**DOCUMENT EXTRACT**.
╔══
2

I need to calculate MD5 checksum for many large files. The code for this is pretty simple:

System.IO.FileStream file = new System.IO.FileStream(strFullPath, FileMode.Open);
fsFile.Seek(1000, SeekOrigin.Begin);    //skip some chars if need be
System.Security.Cryptography.MD5 md5 = new System.Security.Cryptography.MD5CryptoServiceProvider();
byte[] arrBtMd5 = md5.ComputeHash(fsFile);

The problem starts, if I want to do one of the following:

  • Calculate several hash functions for the same file (md5,sha1,crc32 and-what-not).
  • Calculate MD5 for entire file and another MD5 for the same file with some header rows skipped.

If I do this one by one, the same file will be read multiple times. Disk I/O is a bottleneck of the system, so my questions are:

  1. Can .NET compiler/framework recognize that I read the same file multiple times and optimize the operation? (I'm pretty sure it does something, because when I added second md5 calculation without headers, the impact was not that great).
  2. What technique can I use to be sharing same FileStream between multiple "consumers"? I'd like to skim a file only once with a FileStream and split the data for use by hashing functions working paralelly.
╚══
**EXTRACTED MATERIAL**.
╔══
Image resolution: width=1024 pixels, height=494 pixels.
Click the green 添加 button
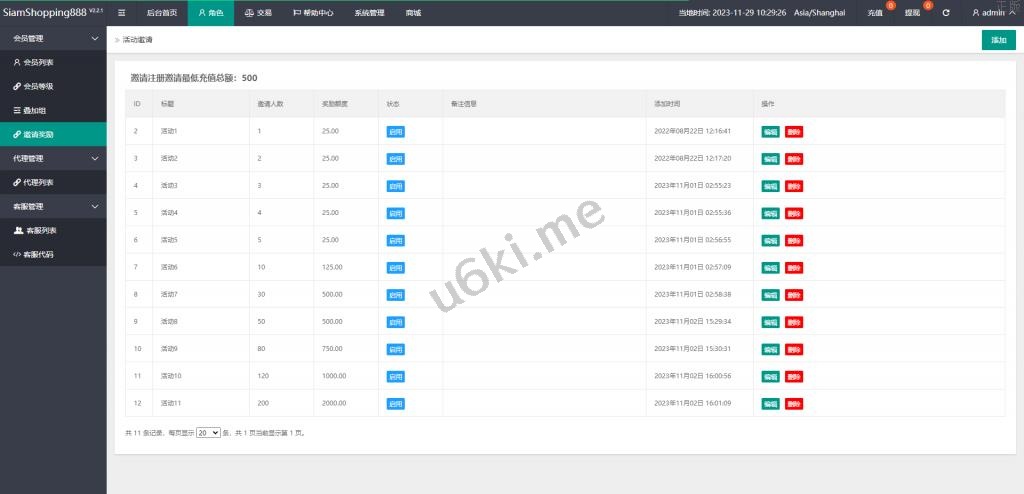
╚══
╔══
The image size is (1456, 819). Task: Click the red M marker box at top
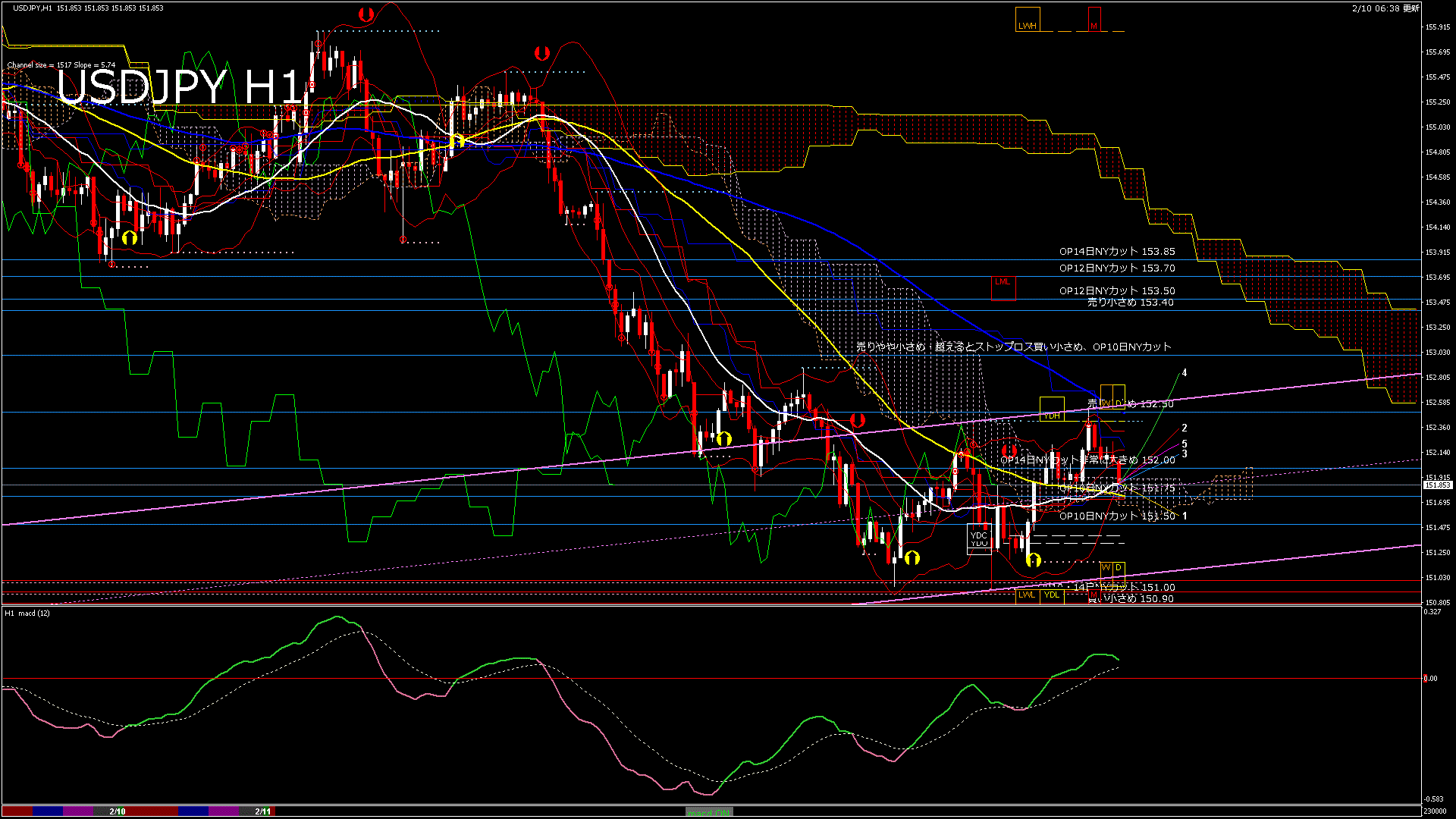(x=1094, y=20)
╚══
**INSTRUCTION A**.
According to the forum post on file hashing, what is the bottleneck of the system?
**INSTRUCTION B**.
Reproduce the passage of the forum post on file hashing starting with "I need to calculate" and going on through "file (md5,sha1,crc32 and-what-not).".
The rows have no connection to the forum post on file hashing.

**FINAL ANSWER A**.
Disk I/O

**FINAL ANSWER B**.
I need to calculate MD5 checksum for many large files. The code for this is pretty simple:

System.IO.FileStream file = new System.IO.FileStream(strFullPath, FileMode.Open);
fsFile.Seek(1000, SeekOrigin.Begin);    //skip some chars if need be
System.Security.Cryptography.MD5 md5 = new System.Security.Cryptography.MD5CryptoServiceProvider();
byte[] arrBtMd5 = md5.ComputeHash(fsFile);

The problem starts, if I want to do one of the following:

  • Calculate several hash functions for the same file (md5,sha1,crc32 and-what-not).